The announcement comes more than six months after SENER originally proposed the restructuring, saying it needed to move the assets to make CFE more efficient. The change comes on the heels of a recent decision to allow CFE to gain clean energy certificates (CELs) for many of its existing plants, reducing the need for the CFE to invest in private renewable generation. It also follows a March 2019 decision to allow CFE to share information and personnel between its subsidiaries, which market participants have also said has been damaging to the development of a healthy market that attracts international investment.

“These two movements return CFE much closer to the monopoly structure that it had before, the consequence being that it is going to be a lot harder for new entrants to enter the market,” Dwight Dyer, another former SENER official said.

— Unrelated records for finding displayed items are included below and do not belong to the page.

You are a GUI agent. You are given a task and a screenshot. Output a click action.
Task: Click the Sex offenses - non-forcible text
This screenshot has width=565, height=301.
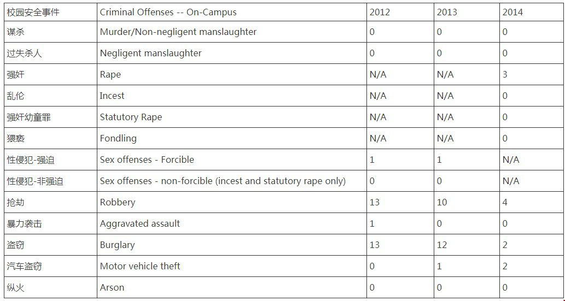click(x=156, y=181)
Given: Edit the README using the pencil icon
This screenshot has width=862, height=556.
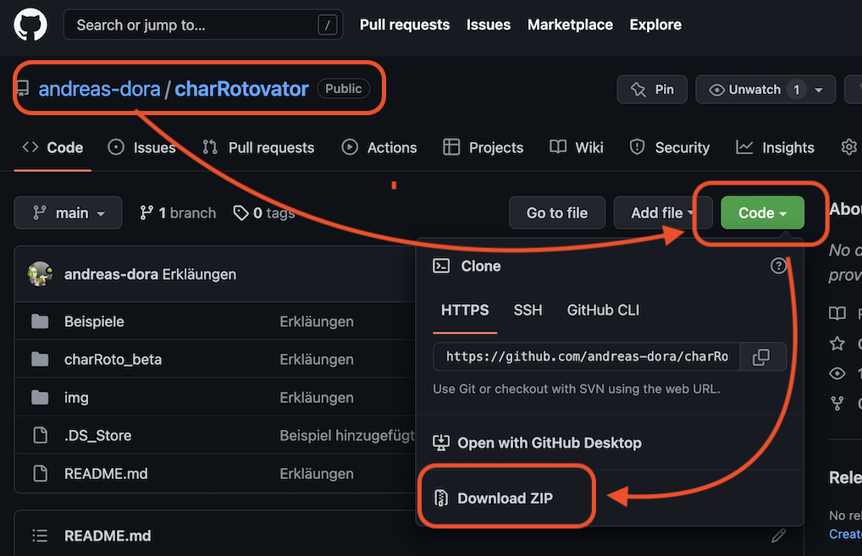Looking at the screenshot, I should click(x=778, y=535).
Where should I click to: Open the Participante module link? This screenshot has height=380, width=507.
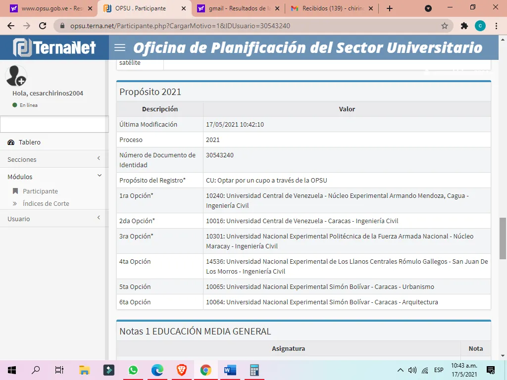point(40,191)
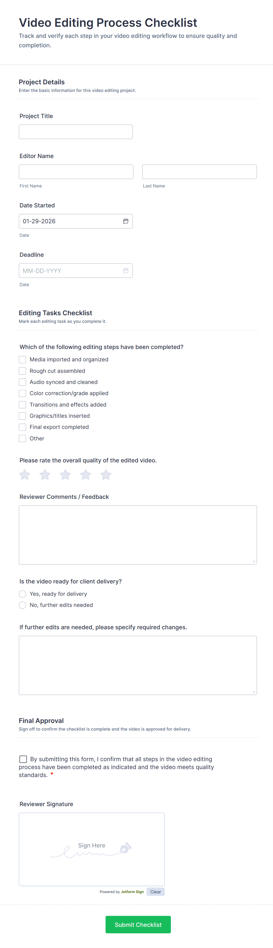Click the pen icon in signature box
273x948 pixels.
coord(125,848)
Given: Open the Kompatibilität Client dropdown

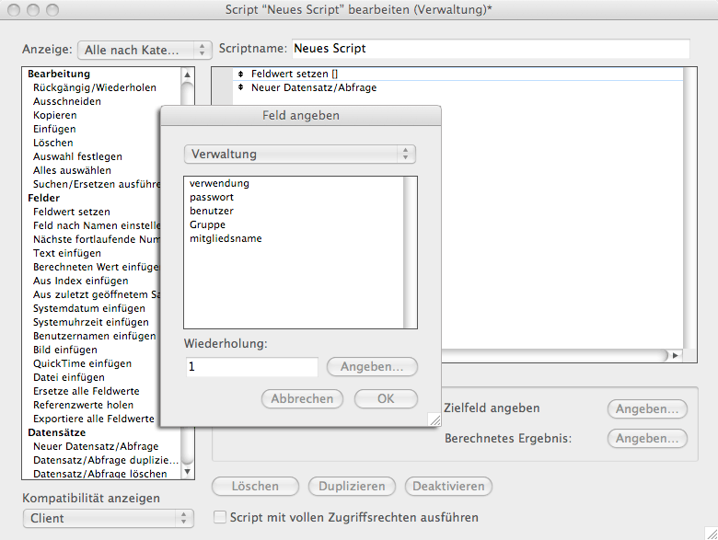Looking at the screenshot, I should tap(108, 518).
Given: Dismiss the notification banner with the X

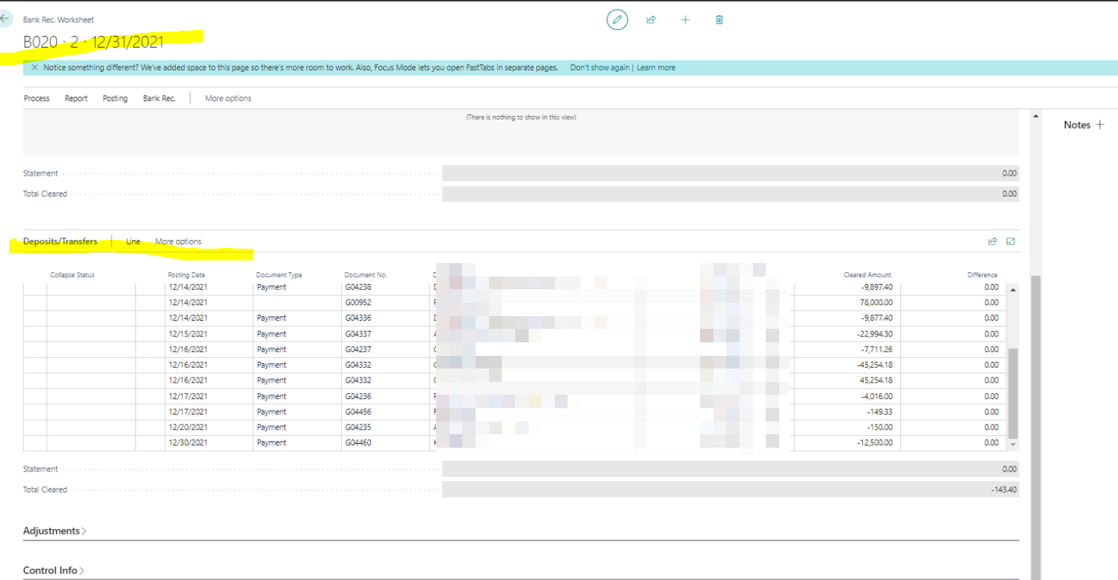Looking at the screenshot, I should tap(34, 67).
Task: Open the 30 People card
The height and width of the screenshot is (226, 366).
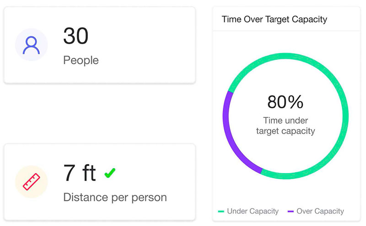Action: tap(100, 45)
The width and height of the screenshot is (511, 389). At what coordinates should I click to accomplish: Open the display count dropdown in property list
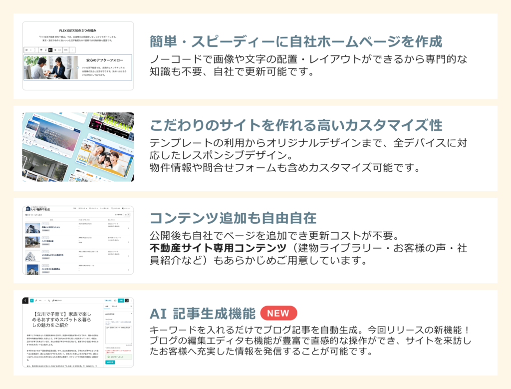[127, 214]
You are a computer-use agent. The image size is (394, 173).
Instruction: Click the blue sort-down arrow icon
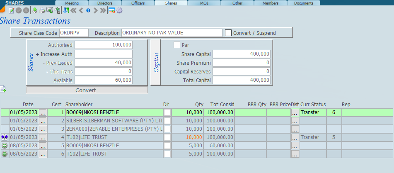click(x=66, y=10)
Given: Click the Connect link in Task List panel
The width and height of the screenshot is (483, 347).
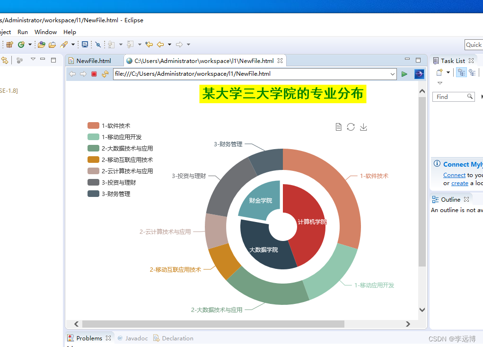Looking at the screenshot, I should click(454, 175).
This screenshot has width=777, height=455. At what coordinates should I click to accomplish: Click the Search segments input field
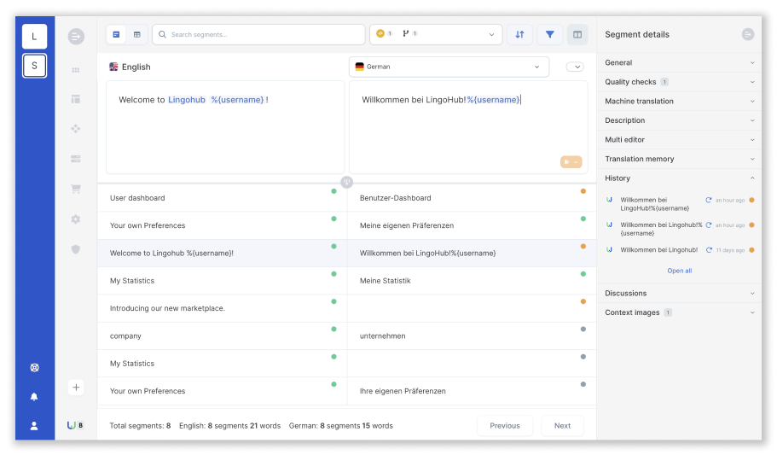click(x=258, y=35)
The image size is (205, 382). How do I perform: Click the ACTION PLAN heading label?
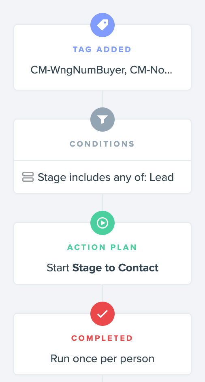pos(102,247)
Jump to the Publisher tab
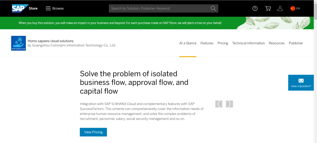The height and width of the screenshot is (143, 317). (x=296, y=43)
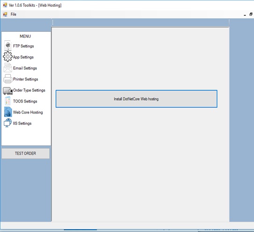This screenshot has width=254, height=232.
Task: Open the IIS Settings monitor-globe icon
Action: tap(7, 123)
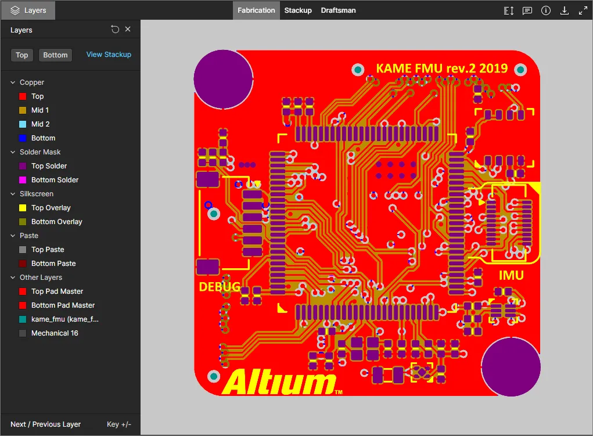Toggle visibility of Mid 1 copper layer
Screen dimensions: 593x436
[x=39, y=110]
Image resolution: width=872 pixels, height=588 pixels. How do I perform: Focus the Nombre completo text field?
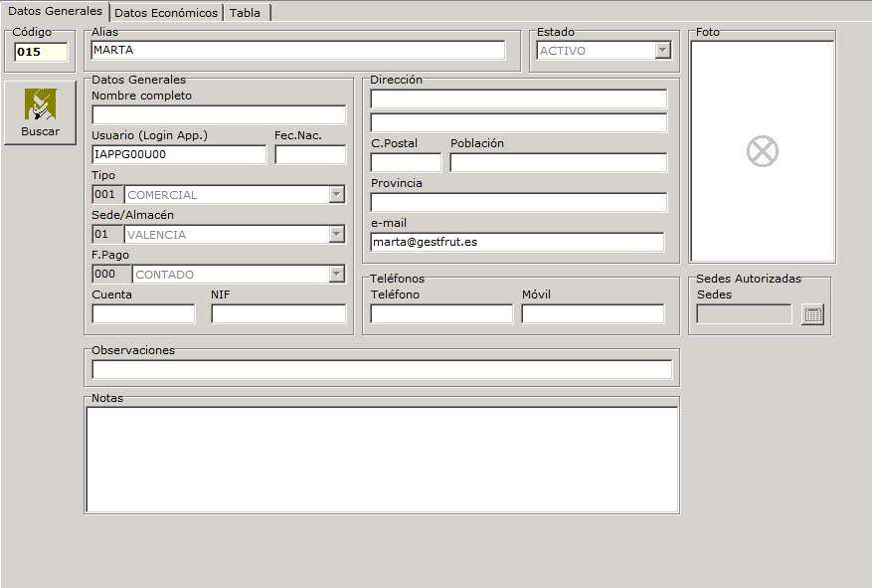(x=219, y=114)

The previous assignment of CFE assets was passed into law in 2016. It was part of the implementation of the 2014 energy reform laws, which had further opened the power sector to private investment. Those laws specified that the CFE needed to be broken up between generation and transmission to encourage competition. SENER determined CFE’s generation assets also needed to be divided up to prevent the company from dominanting the sector in a given region.

The method for making the assignment of these assets to the CFE’s six generation businesses had been done on the basis of economic studies. The goal was to begin to provide domestic competition between the CFE subsidiaries, as a way of establishing a viable wholesale market within Mexico.

“The reason why the previous administration established the allocation the way they did was to create competition conditions,” Barrios said. “The fact is, the CFE was a state monopoly. The constitution established the vertical separation and although it did not address the horizontal separation within the CFE, it was totally necessary.”

Mexico’s regulatory body charged with ensuring fair competition, COFECE, would be within its legal rights to review the November SENER decision and investigate whether it hampers competition, Barrios said.

Whether this happens in the current political environment is another matter, however.

“The way that it works is that someone has to go to COFECE and report that it will impact market conditions, and then they can do any investigation they want,” Barrios said. “What I see is that COFECE already has a lot of battles to fight. They are trying to survive with a reduced budget and less people. I am not sure that they are going to find the time and the resources to attend to this problem.”